AI takes center stage in Indian investing apps, but firms caution against 'timing the market'

Artificial intelligence has become the headline feature in India’s fast-growing investing apps, promising to help users sift data, spot patterns and make decisions faster. From stock suggestions and portfolio insights to tools that claim to help time trades, AI is now being pitched as a smarter way to invest.
The question many platforms are addressing head-on: how much should users actually trust it with their money? The technology’s footprint in finance is expanding quickly. According to Sebi’s consultation paper on responsible usage of AI and machine learning, such systems are already widely used across Indian securities markets, spanning advisory and support services, surveillance, risk management and product recommendations.
Better data, faster computing and advances in generative AI have accelerated that trend. For platforms, the appeal is straightforward. “AI helps us process large volumes of data quickly, identify patterns, and present information in a more usable way,” said Navy Vijay Ramavat, Managing Director at Indira Securities.
“It strengthens decision-making by reducing noise and improving efficiency.” The promise for users is equally clear: better decisions with less effort. Yet even companies building these tools are careful not to oversell. “AI does not replace that team, it amplifies what they can do,” said Pranit Arora, Co-Founder and CEO of Univest.
“Every investment recommendation that reaches our users originates from a qualified, human research team.” He added that AI at the company is designed to speed analysis and filter information rather than make final calls. “AI at Univest is an analytical co-pilot, not an autonomous decision-maker.” One of the boldest claims in the market is that AI can help investors “time the market.” This is where firms draw a clear line.
“I want to be very direct here: we do not claim to ‘time the market’,” Arora said. “Market timing is something even the most sophisticated institutional funds struggle with.” He added: “Timing the market perfectly is a myth. No one can do it consistently.” In practice, both executives say AI is better at surfacing patterns and potential opportunities than at predicting precise outcomes.

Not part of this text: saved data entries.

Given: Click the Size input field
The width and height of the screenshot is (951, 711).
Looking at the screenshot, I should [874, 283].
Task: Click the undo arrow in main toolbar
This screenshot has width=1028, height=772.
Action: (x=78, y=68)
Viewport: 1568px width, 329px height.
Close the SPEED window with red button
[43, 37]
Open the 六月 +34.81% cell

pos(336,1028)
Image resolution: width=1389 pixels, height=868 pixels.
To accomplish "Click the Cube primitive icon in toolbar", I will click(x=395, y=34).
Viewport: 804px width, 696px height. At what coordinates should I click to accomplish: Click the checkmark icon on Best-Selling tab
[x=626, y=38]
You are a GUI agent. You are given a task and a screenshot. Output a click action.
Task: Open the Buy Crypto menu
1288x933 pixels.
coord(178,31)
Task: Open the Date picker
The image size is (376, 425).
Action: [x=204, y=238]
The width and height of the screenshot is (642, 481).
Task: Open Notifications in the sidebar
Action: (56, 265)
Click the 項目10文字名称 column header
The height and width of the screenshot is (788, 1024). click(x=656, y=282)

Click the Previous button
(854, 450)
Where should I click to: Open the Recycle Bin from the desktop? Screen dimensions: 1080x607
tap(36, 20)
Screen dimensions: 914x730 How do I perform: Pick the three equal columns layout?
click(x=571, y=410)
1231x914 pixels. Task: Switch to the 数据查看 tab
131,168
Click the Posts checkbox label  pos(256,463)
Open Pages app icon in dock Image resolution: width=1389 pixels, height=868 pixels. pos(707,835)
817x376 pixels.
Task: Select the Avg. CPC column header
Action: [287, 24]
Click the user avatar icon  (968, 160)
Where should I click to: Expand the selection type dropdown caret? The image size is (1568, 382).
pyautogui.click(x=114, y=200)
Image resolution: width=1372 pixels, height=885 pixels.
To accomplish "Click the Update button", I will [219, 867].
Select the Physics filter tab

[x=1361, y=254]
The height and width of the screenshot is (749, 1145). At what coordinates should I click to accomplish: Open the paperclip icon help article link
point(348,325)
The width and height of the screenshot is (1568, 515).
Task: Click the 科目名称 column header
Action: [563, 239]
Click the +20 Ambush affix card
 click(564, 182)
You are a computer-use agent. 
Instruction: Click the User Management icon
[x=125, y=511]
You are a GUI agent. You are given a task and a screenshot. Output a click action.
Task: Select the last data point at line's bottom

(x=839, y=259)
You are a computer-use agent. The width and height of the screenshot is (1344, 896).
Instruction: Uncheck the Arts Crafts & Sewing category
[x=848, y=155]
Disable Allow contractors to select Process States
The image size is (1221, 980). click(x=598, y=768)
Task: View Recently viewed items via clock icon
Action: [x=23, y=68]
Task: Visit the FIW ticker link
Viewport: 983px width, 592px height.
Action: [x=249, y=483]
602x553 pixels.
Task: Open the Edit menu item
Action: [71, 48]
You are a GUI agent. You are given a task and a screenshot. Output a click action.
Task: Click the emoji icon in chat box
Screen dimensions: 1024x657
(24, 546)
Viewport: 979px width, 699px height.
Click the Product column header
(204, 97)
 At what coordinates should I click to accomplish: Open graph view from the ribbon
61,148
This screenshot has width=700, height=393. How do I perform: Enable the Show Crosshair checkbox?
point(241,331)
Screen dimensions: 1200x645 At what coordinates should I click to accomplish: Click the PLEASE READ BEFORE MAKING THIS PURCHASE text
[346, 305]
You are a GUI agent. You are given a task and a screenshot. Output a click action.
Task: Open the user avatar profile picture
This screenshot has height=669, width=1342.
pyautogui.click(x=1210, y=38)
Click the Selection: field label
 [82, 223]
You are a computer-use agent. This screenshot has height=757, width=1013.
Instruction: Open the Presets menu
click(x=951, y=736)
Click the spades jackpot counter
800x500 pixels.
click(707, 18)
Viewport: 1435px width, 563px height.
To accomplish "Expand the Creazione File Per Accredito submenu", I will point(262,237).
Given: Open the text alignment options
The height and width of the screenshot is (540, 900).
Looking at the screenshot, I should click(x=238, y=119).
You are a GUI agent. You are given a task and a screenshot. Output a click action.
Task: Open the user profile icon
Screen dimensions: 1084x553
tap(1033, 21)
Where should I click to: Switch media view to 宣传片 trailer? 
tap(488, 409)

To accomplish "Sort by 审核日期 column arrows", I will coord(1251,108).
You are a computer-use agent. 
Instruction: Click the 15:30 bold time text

On the ground, usage remains measured. At Indira Securities, Ramavat described a conservative approach. “AI on our platform works as an assistive layer to simplify complex market information, not as a recommendation engine,” he said. In many cases, core tools are not AI-driven at all, focusing on summarising market updates, organising data and simplifying insights, while the final call rests with human analysts.
Platforms also acknowledge that AI—and human-aided recommendations—are not infallible. Arora said Univest closely tracks performance. “Our advisory track record shows an approximately 86% accuracy rate,” he said, noting that a portion of calls do not work out.
As AI becomes ubiquitous in Indian investing, the message from industry players is consistent: treat it as a powerful assistant, not an oracle. The technology may help investors cut through noise and move faster, but the responsibility—and the risk—still lies with the human making the final decision.